> [Task requirements]:
Every line below must be given again exactly.

[[ Data supplied open ]]

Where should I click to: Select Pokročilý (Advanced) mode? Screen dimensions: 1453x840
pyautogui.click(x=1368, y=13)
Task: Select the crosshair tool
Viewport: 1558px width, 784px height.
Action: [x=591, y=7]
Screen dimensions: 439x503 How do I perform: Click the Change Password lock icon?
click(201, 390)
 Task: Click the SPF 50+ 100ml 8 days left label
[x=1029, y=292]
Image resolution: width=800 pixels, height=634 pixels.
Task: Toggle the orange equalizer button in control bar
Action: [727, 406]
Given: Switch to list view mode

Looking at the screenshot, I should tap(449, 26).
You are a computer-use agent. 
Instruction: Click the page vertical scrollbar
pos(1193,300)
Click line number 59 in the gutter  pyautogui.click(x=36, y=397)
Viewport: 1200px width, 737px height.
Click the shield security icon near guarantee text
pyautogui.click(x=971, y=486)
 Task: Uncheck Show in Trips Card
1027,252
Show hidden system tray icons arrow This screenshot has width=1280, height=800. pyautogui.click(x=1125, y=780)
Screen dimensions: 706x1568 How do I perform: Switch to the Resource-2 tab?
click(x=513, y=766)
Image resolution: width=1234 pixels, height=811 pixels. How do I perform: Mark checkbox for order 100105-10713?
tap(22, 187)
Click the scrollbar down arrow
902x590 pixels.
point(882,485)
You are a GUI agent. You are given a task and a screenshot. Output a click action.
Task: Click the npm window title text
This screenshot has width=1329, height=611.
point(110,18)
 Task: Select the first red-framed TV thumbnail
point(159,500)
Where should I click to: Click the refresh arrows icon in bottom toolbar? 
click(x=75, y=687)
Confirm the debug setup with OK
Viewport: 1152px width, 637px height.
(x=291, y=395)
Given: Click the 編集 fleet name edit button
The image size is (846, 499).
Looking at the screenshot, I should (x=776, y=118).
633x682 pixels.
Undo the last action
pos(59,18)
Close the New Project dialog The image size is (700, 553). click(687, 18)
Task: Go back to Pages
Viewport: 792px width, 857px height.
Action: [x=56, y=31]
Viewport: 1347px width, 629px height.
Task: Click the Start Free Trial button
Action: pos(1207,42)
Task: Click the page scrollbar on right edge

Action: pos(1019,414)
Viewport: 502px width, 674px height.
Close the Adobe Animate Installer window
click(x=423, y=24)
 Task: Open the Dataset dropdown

[[ Data supplied closed ]]

> [Exercise response]:
Where should I click to: Select Pokročilý (Advanced) mode? Screen dimensions: 1453x840
pyautogui.click(x=1368, y=13)
Task: Select the crosshair tool
Viewport: 1558px width, 784px height.
Action: [x=591, y=7]
Screen dimensions: 439x503 How do I perform: Click the Change Password lock icon?
click(201, 390)
 Task: Click the SPF 50+ 100ml 8 days left label
[x=1029, y=292]
Image resolution: width=800 pixels, height=634 pixels.
Task: Toggle the orange equalizer button in control bar
Action: [727, 406]
Given: Switch to list view mode

Looking at the screenshot, I should tap(449, 26).
You are a computer-use agent. 
Instruction: Click the page vertical scrollbar
pos(1193,300)
Click line number 59 in the gutter  pyautogui.click(x=36, y=397)
Viewport: 1200px width, 737px height.
Click the shield security icon near guarantee text
pyautogui.click(x=971, y=486)
 Task: Uncheck Show in Trips Card
1027,252
Show hidden system tray icons arrow This screenshot has width=1280, height=800. pyautogui.click(x=1125, y=780)
Screen dimensions: 706x1568 How do I perform: Switch to the Resource-2 tab?
click(x=513, y=766)
Image resolution: width=1234 pixels, height=811 pixels. How do I perform: Mark checkbox for order 100105-10713?
tap(22, 187)
Click the scrollbar down arrow
902x590 pixels.
point(882,485)
You are a GUI agent. You are given a task and a screenshot. Output a click action.
Task: Click the npm window title text
This screenshot has width=1329, height=611.
point(110,18)
 Task: Select the first red-framed TV thumbnail
point(159,500)
Where should I click to: Click the refresh arrows icon in bottom toolbar? 
click(x=75, y=687)
Confirm the debug setup with OK
Viewport: 1152px width, 637px height.
(x=291, y=395)
Given: Click the 編集 fleet name edit button
The image size is (846, 499).
Looking at the screenshot, I should (x=776, y=118).
633x682 pixels.
Undo the last action
pos(59,18)
Close the New Project dialog The image size is (700, 553). click(687, 18)
Task: Go back to Pages
Viewport: 792px width, 857px height.
Action: [x=56, y=31]
Viewport: 1347px width, 629px height.
Task: Click the Start Free Trial button
Action: pos(1207,42)
Task: Click the page scrollbar on right edge

Action: pos(1019,414)
Viewport: 502px width, 674px height.
Close the Adobe Animate Installer window
click(x=423, y=24)
 Task: Open the Dataset dropdown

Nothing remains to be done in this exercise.